Using what we've covered so far, find the average flipper length in each year (regardless of any other grouping variable).
:::
## Grouping Cautionary Note
`group_by` can be extremely useful in summarizing a dataframe or creating a new column without losing rows but you need to be careful. Objects created with `group_by` "remember" their groups until you change the groups or use the function `ungroup` from `dplyr`.
Look at how the output of a grouped data object tells you the number of groups in the output (see beneath this code chunk).
```{r group_by-grouping, message = F}
penguins %>%
dplyr::group_by(species, island) %>%
dplyr::summarize(penguins_count = dplyr::n())
```
This means that all future uses of that pipe will continue to use the grouping established to create the "penguins_count" column. We can stop this by doing the same pipe, but adding `ungroup` after we're done using the grouping established by `group_by`.

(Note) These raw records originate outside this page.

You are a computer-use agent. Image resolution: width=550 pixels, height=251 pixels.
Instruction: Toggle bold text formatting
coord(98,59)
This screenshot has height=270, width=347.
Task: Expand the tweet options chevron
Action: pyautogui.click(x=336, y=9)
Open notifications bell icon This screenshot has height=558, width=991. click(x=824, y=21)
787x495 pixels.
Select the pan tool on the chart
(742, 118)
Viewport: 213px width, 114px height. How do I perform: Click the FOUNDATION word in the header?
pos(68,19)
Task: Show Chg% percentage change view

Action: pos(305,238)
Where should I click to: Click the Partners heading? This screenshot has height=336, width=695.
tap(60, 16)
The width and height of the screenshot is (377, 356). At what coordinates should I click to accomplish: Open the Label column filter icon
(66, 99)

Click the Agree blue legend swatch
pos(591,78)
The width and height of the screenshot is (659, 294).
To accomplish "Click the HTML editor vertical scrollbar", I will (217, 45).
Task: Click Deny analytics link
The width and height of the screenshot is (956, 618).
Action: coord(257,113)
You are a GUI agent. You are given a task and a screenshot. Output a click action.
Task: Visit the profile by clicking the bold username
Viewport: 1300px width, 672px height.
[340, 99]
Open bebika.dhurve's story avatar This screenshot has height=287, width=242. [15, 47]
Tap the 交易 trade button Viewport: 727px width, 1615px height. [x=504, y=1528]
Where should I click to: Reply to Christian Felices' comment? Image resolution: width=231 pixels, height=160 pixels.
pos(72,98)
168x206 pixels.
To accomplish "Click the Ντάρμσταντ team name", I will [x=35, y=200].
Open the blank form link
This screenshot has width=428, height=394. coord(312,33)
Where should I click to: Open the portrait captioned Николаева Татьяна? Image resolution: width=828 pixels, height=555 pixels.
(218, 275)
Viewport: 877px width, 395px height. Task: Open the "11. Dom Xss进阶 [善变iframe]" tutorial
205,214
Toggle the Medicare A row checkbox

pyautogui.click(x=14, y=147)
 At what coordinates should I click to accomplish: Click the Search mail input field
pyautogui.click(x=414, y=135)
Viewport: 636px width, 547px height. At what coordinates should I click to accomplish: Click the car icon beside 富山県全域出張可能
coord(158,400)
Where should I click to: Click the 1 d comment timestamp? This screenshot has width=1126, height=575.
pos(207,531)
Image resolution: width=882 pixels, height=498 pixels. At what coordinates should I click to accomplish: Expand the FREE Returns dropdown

```{r ungroup, message = F}
penguins %>%
dplyr::group_by(species, island) %>%
dplyr::summarize(penguins_count = dplyr::n()) %>%
dplyr::ungroup()
```
See? We calculated with our desired groups but then dropped the grouping structure once we were finished with them. Note also that if you use `group_by` and do some calculation then re-group by something else by using `group_by` *again*, the second use of `group_by` **will not be affected** by the first. This means that you only need one `ungroup` per pipe.